第十二回 スーパー熙鳳タイムの始まりです 


・熙鳳のもとへのこのこやってきた賈瑞君。あれこれと話すうち「夜になったらいらしてね」と誘いの言葉をいただいて有頂天に。落ち着け。

・約束通り、夜になって穿堂にやってきた賈瑞、だが誰もいないうえに、入り口と出口の門を塞がれて、通りで立ち往生する羽目に(もちろん熙鳳の策略)。ちなみに季節は。「寒いッ寒いィッ!」。やっとの思いで朝を迎えた賈瑞は、疲労困憊で自宅へ帰った。

・賈瑞は両親がおらず、祖父の賈代儒が面倒を見ている。
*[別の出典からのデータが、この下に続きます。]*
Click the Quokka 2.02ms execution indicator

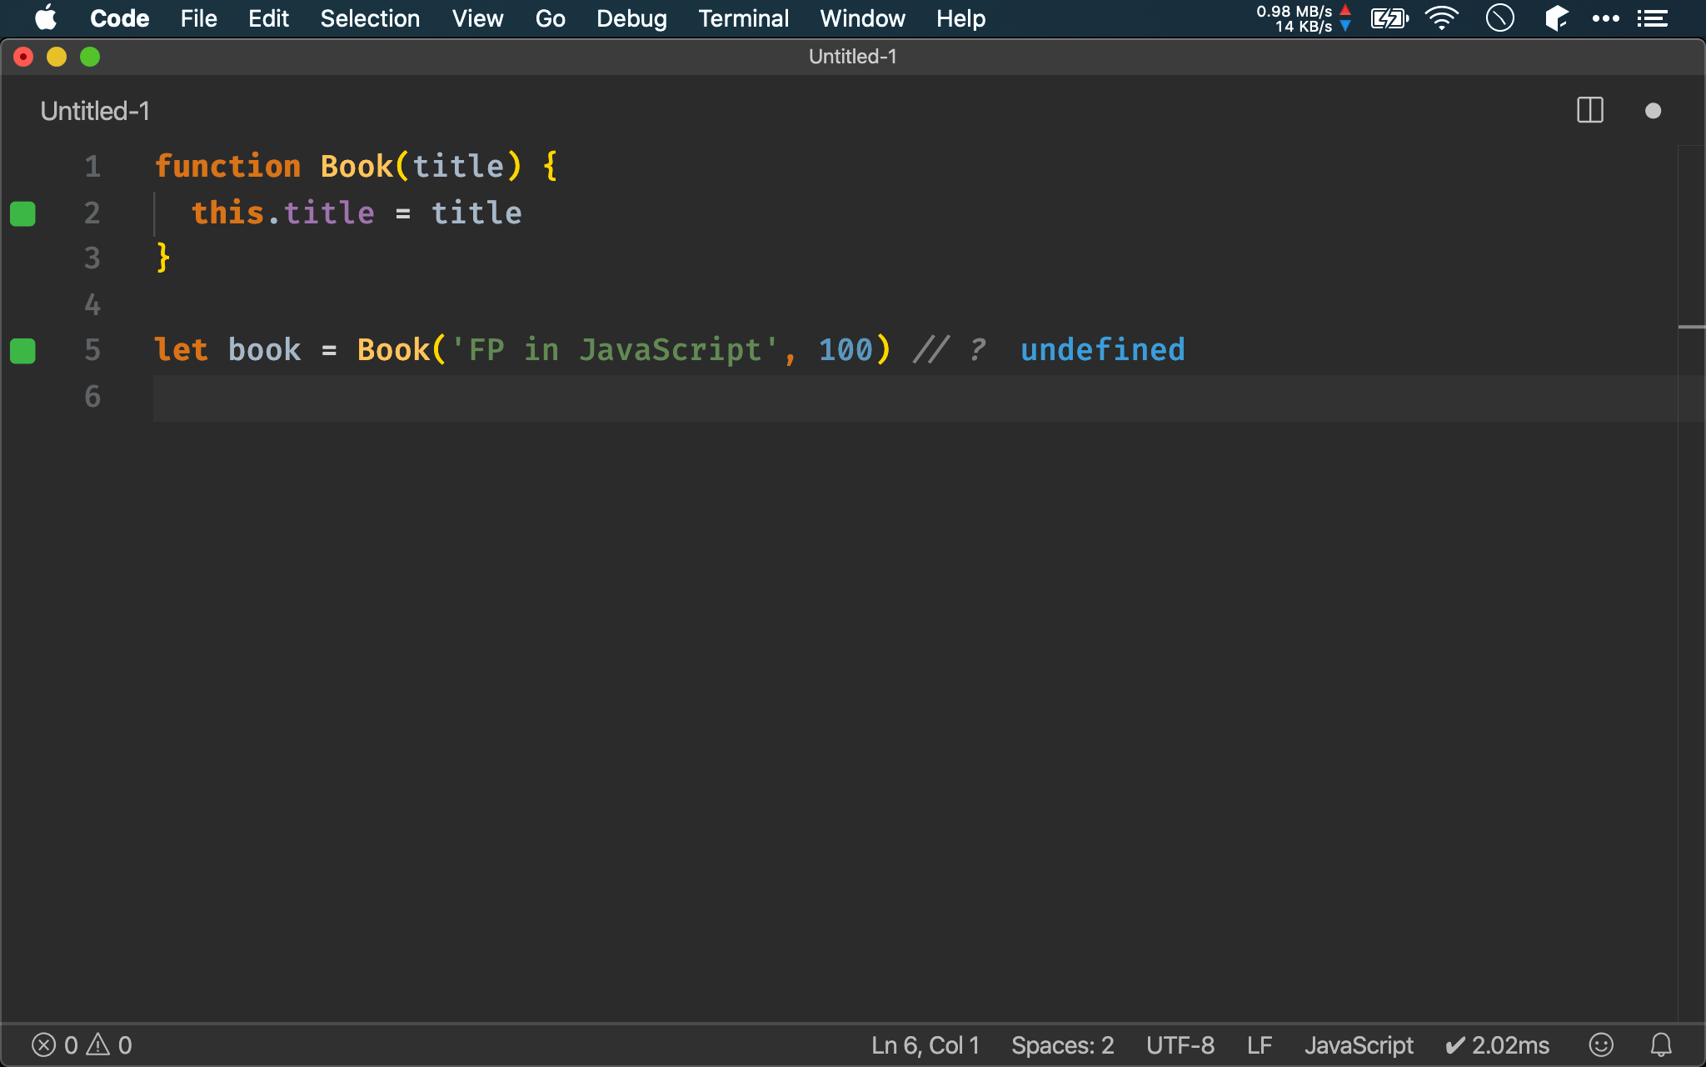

厳しい代儒は一夜帰ってこなかった孫に大変ご立腹。三十ばかり仕置きの板で瑞を叩き、さらに食事抜き、庭へひざまずかせて書物を読ませるなどの罰を与えた。瑞君のライフゲージは真っ赤っか。

しかしこのアホは懲りなかった。またしても熙鳳と約束を取りつけ、栄国邸に忍び込む。暗闇の中で見つけた人影を熙鳳だと思って抱きつくが、それは何と賈蓉に賈薔。賈瑞は見逃してもらう代わりに二人へ五十両払う羽目になった。しかもその後二人にはめられて頭から糞尿をかけられる始末。

・二度も騙されぼろぼろの賈瑞。だがまだ熙鳳への思いは消えない。もう諦めろよ。

・恋いこがれる余り、病気になった賈瑞。お金の無い代儒は強壮薬を栄国邸に無心するが、熙鳳が邪魔をして結局薬は手に入らず。
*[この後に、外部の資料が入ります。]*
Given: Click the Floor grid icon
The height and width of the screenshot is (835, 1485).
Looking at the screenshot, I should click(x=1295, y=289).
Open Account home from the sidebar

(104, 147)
・そこへやってきた謎の道士。「恋の病を治してしんぜよう」と賈瑞に両面の鏡を渡す。その名も「風月宝鑑」。

・鏡の裏面を見ると、髑髏がうつっている。びびって表面を見たら、なんと熙鳳がうつっていた。「うおおっ、熙鳳たんだ!yeee!」 瑞君は鏡の中の熙鳳で何度も昇天。精を使い果たして亡くなってしまう。
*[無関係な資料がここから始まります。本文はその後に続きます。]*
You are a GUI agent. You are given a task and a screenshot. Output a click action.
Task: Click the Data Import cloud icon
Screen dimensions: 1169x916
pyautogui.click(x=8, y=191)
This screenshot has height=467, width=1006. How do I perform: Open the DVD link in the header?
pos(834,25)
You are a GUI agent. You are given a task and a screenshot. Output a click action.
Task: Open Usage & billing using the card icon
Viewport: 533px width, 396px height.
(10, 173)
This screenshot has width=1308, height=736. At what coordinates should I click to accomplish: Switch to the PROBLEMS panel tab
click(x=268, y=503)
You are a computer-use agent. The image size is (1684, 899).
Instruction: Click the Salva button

・さて一方、林黛玉のパパ林如海が重病になったとのことで、黛玉は一時帰郷するのだった。

まて次回

小言
とうとうどす黒い一面を読者に見せつけた王熙鳳。賈瑞を徹底的にはめ殺す。まあ賈瑞の自業自得ともいえるのだが。今回は話がじっくりと進んでかなり楽しい。ちなみに「風月宝鑑」を持ってきた道士は、紛れもなくあの一話に登場した人物。今後もちょくちょく現れるので要チェキ。

賈瑞死亡事件に関わった人物達
王熙鳳…瑞に対する仕打ちはあんまりやろ~と思うかもしれないが、今後の話を読めばわかるように熙鳳はその辣腕ぶりで家の諸方から少なからず恨まれている。瑞君と不倫していたなんて噂が万が一知れ渡ったりしたら、それこそ彼女の立場が危うくなるのだ。なのでこの処置は適切……といっていいんだか。
賈瑞…哀れ。何も熙鳳にこだわらなくても良かったんじゃないのお?
賈代儒…息子夫婦がいないうえに、今回で孫まで失ってしまった。